**YOUR TASK**
Look below for the line that has "Given: Open the NAD+ product title"; output exactly from it through the line that has "The image size is (1080, 1350).", and leave the pictures out.

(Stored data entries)
Content starts

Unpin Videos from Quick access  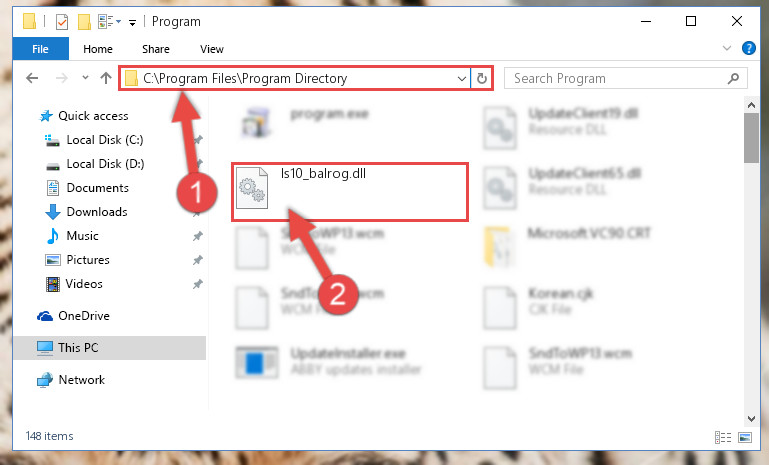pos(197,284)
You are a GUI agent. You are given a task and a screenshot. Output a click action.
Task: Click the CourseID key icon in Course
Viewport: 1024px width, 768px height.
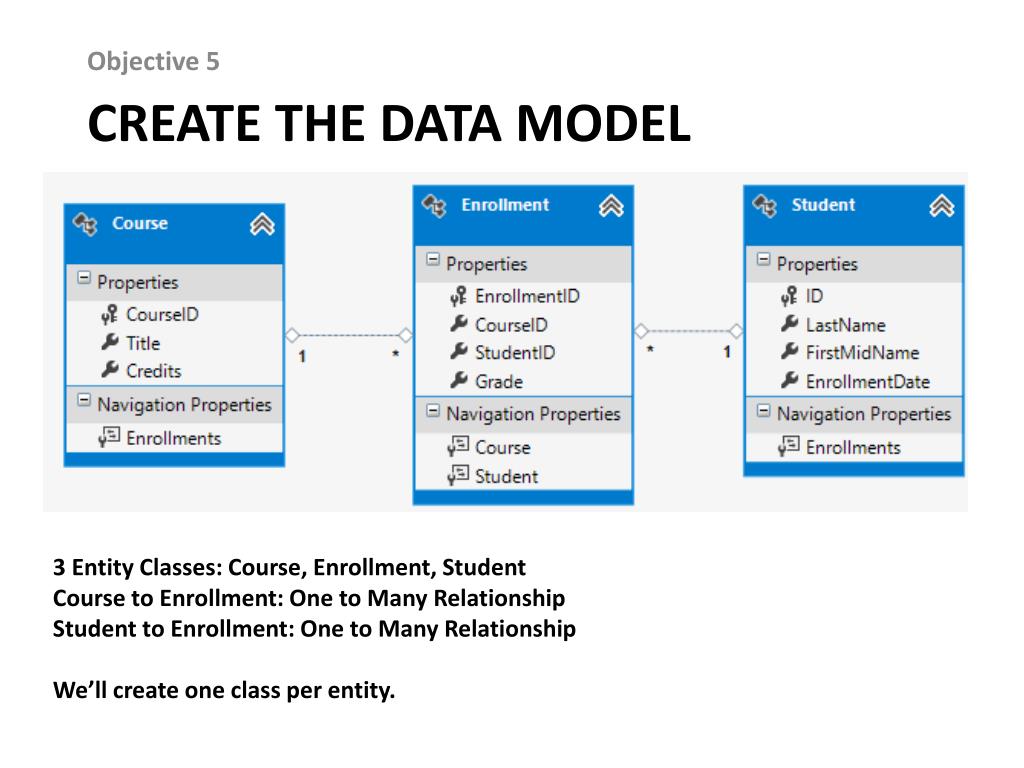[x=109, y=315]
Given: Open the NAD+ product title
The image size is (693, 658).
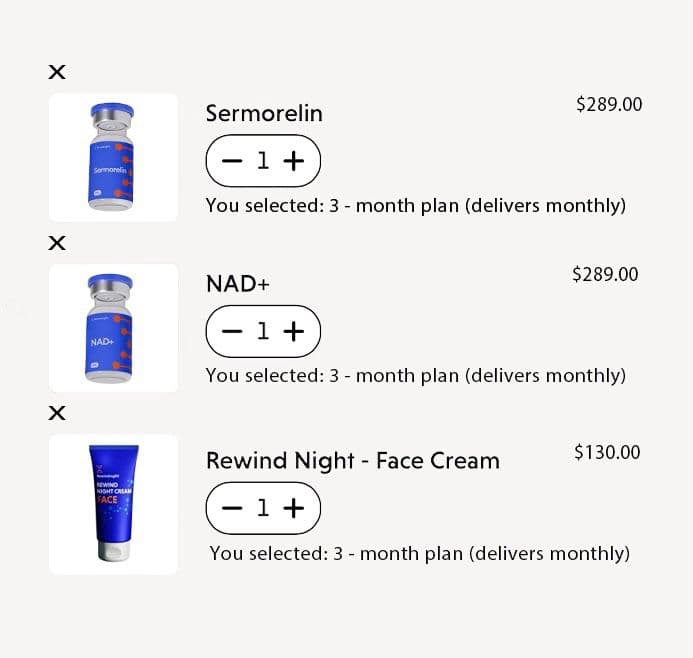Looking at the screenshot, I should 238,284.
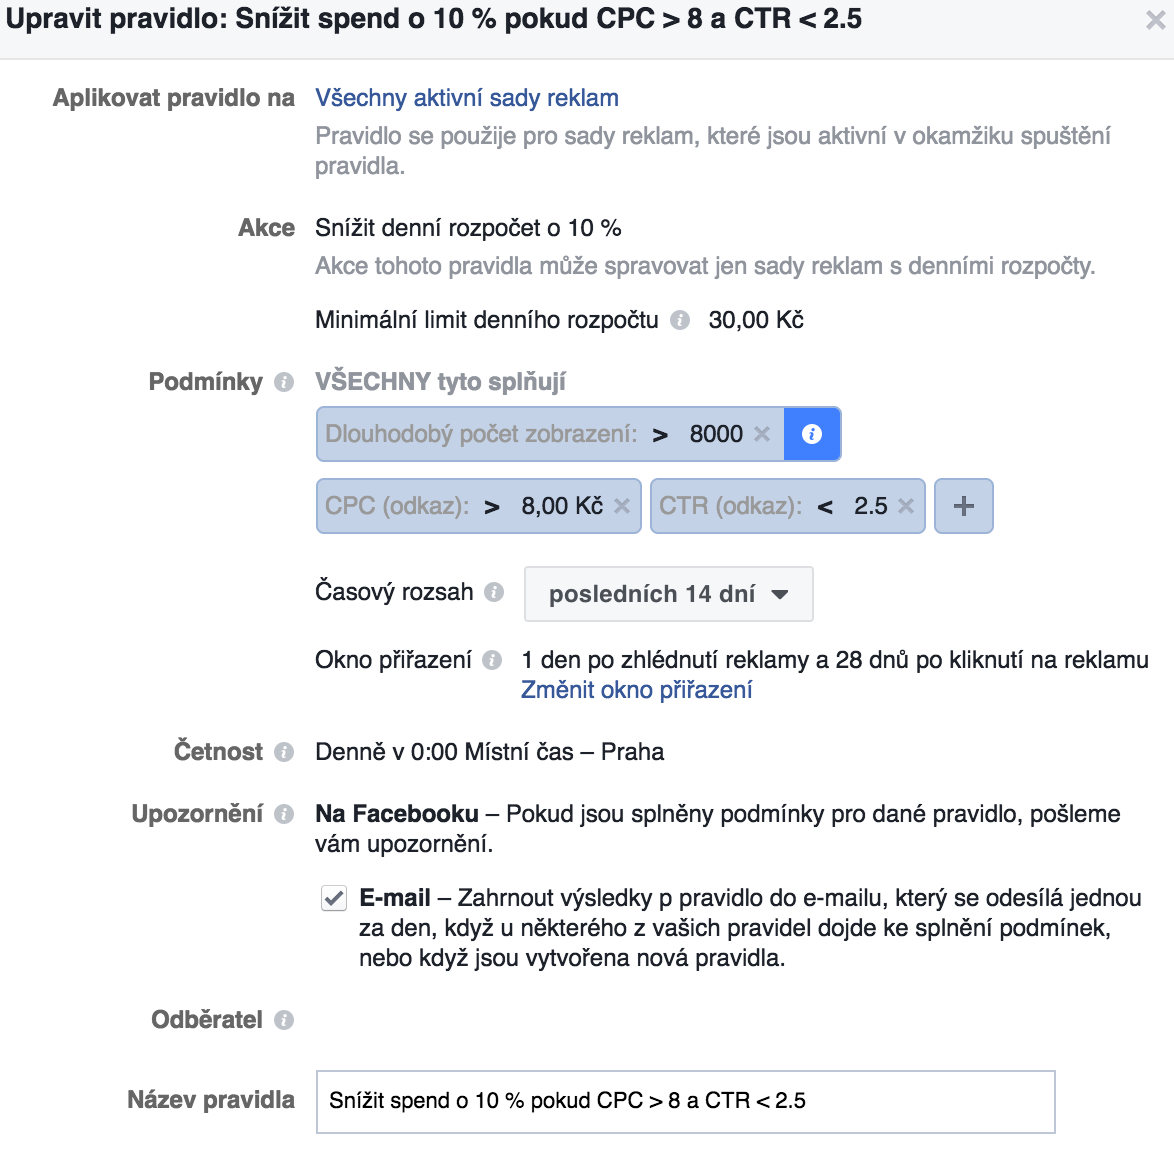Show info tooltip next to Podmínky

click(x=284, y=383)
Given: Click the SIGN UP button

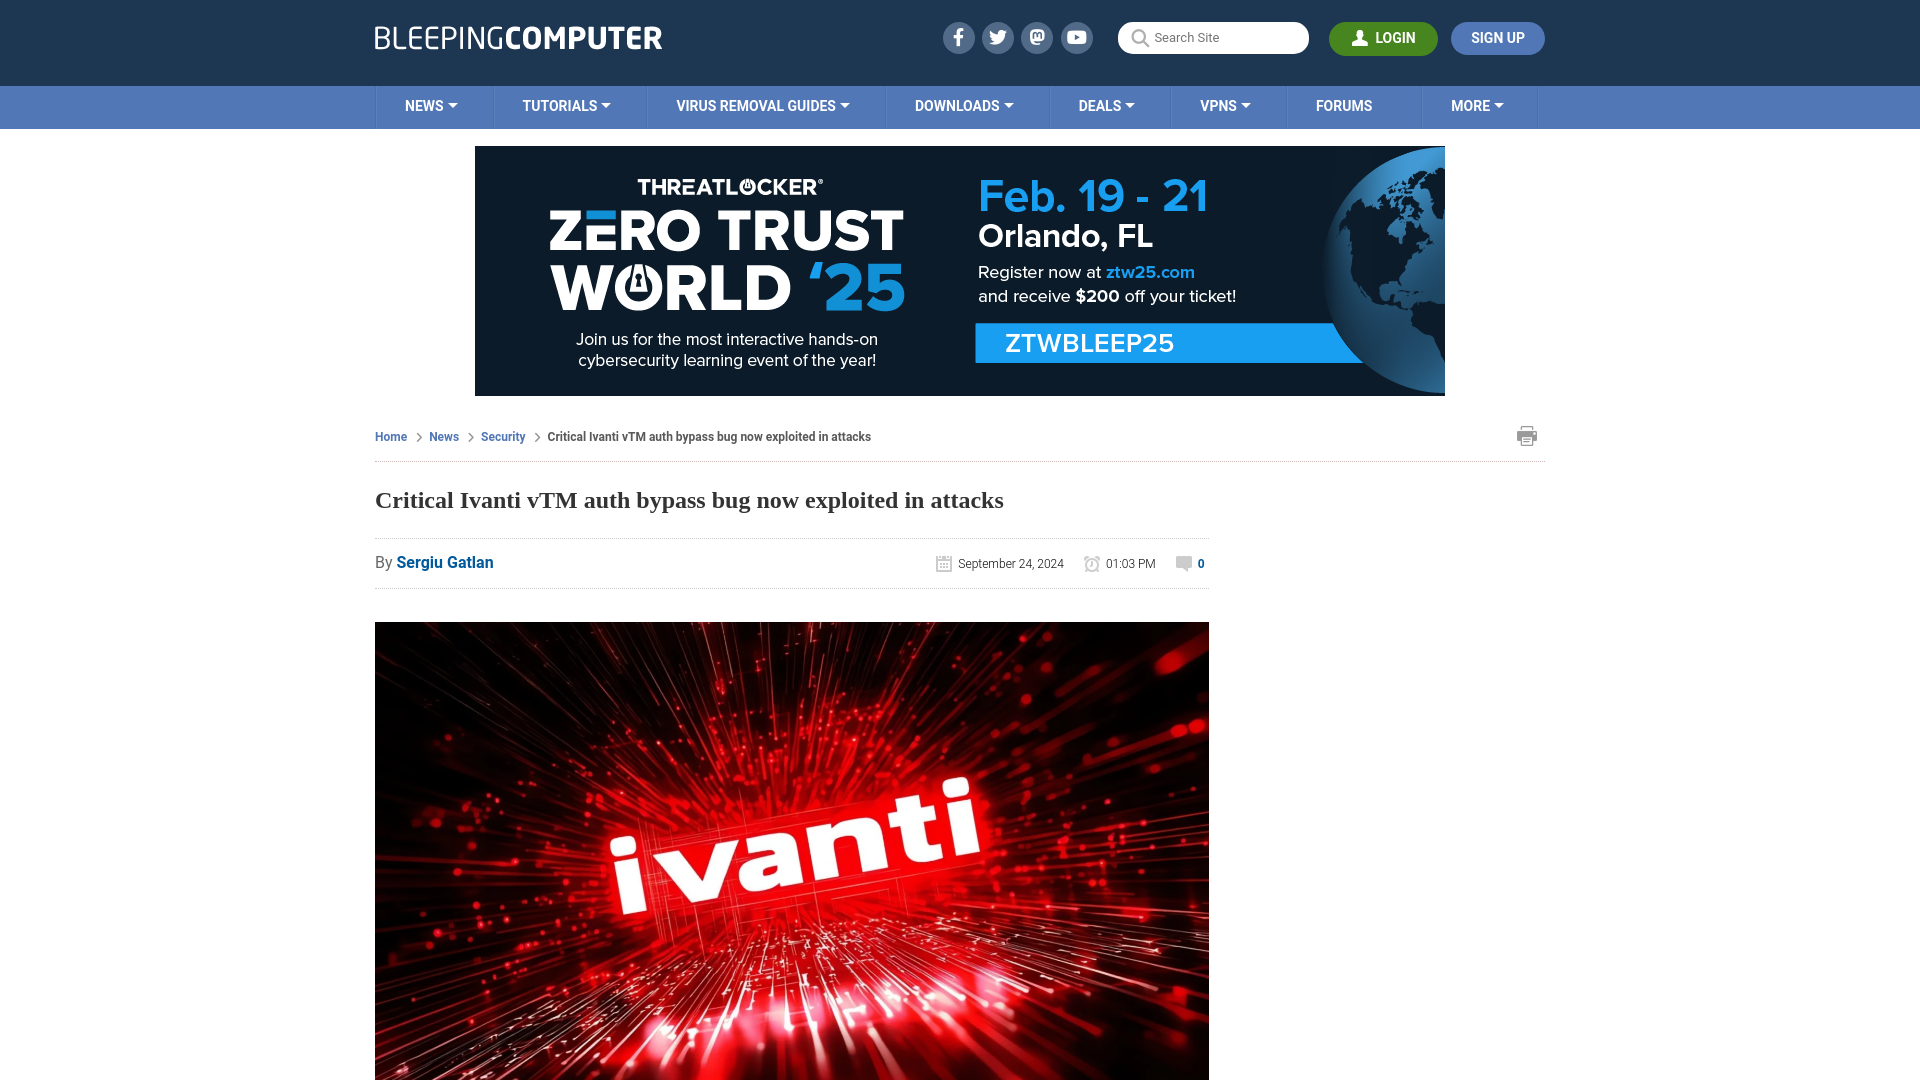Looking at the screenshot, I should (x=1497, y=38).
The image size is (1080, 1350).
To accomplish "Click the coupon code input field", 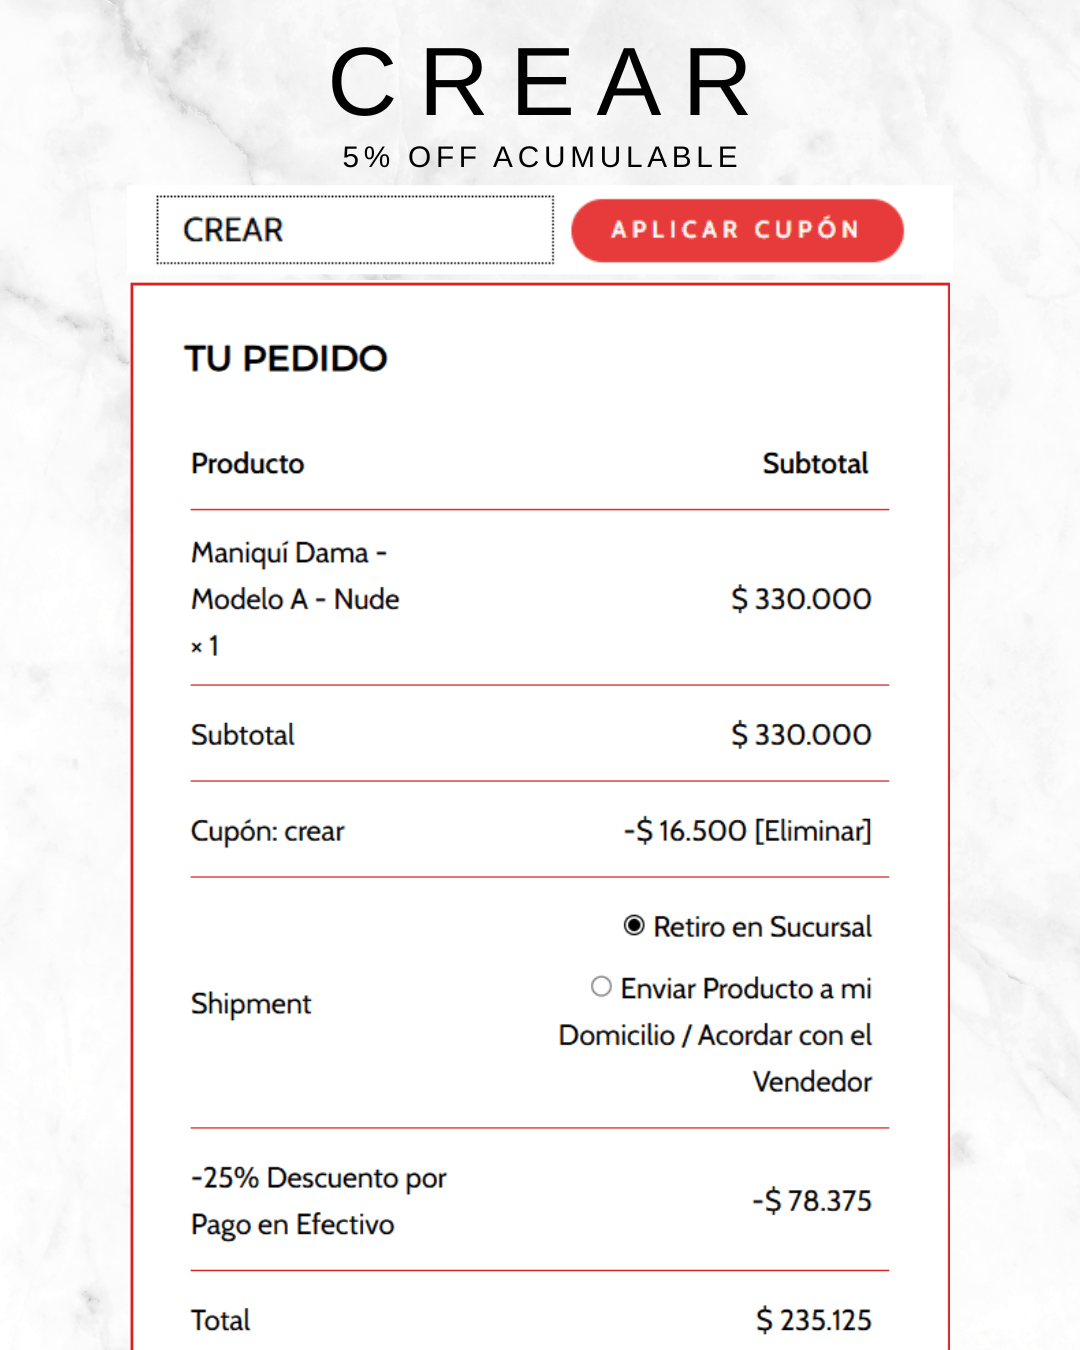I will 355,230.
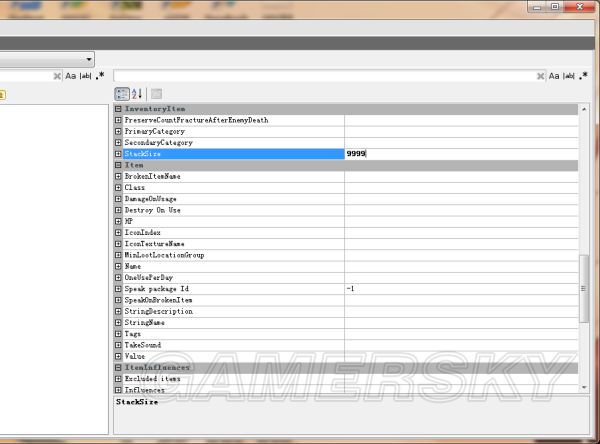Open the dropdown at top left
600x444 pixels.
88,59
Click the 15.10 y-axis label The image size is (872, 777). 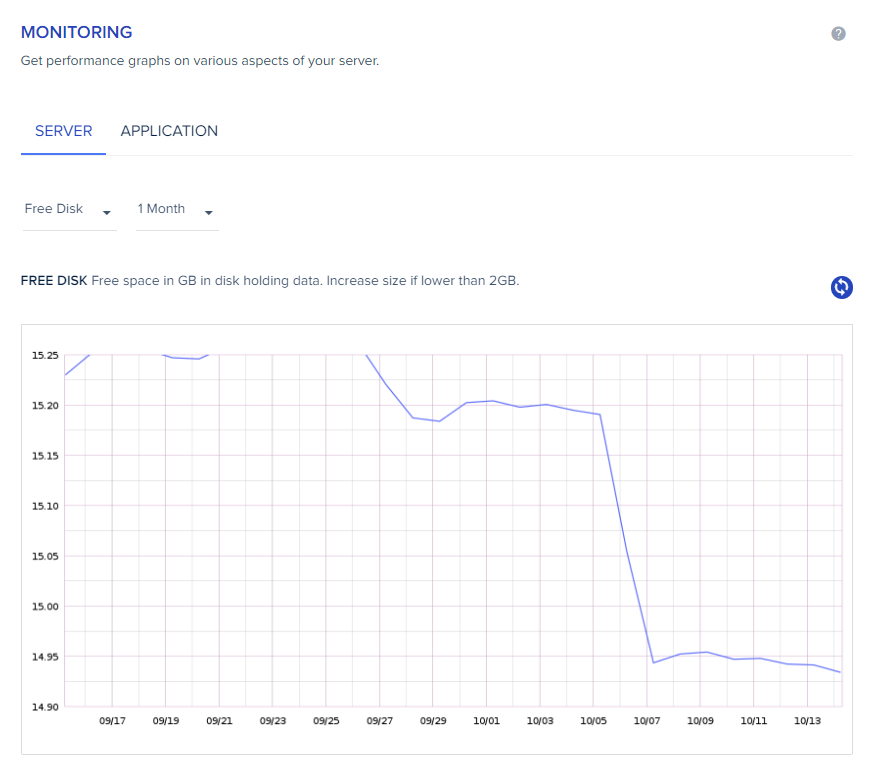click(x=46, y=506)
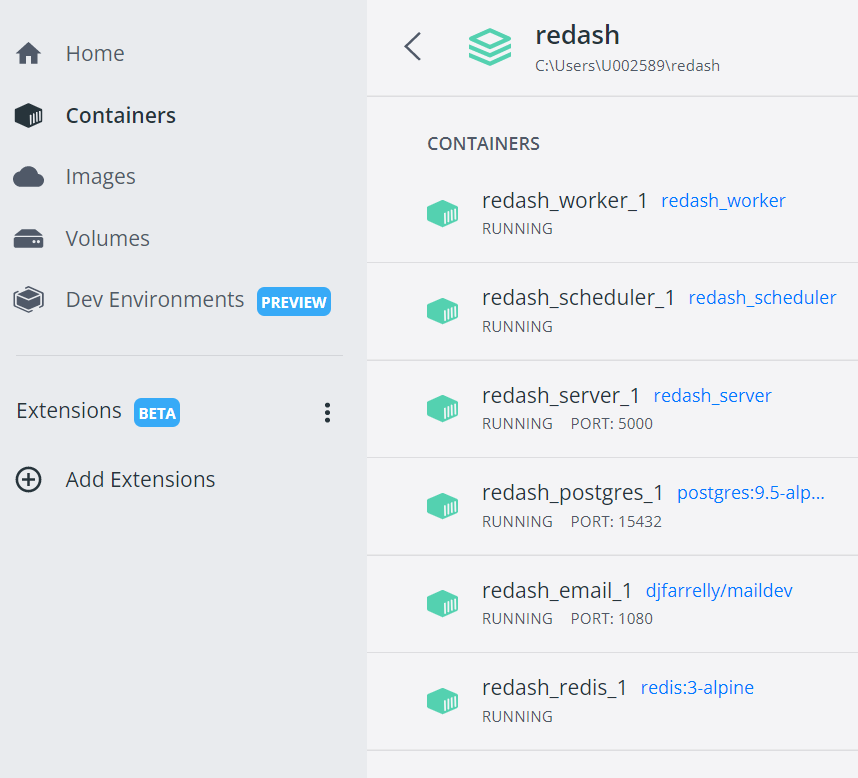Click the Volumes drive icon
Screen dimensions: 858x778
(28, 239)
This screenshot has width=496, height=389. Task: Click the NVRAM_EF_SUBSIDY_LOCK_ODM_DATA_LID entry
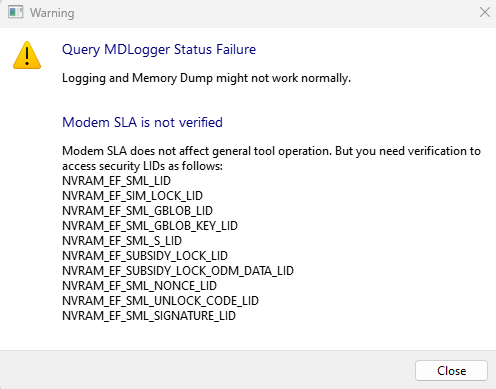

Content ends

**OUTPUT OF THE EXERCISE**
Given: Open the NAD+ product title
The image size is (693, 658).
Looking at the screenshot, I should 238,284.
Show info tooltip next to Podmínky

click(x=284, y=383)
Given: Click the SIGN UP button

Looking at the screenshot, I should (x=1497, y=38).
The image size is (1080, 1350).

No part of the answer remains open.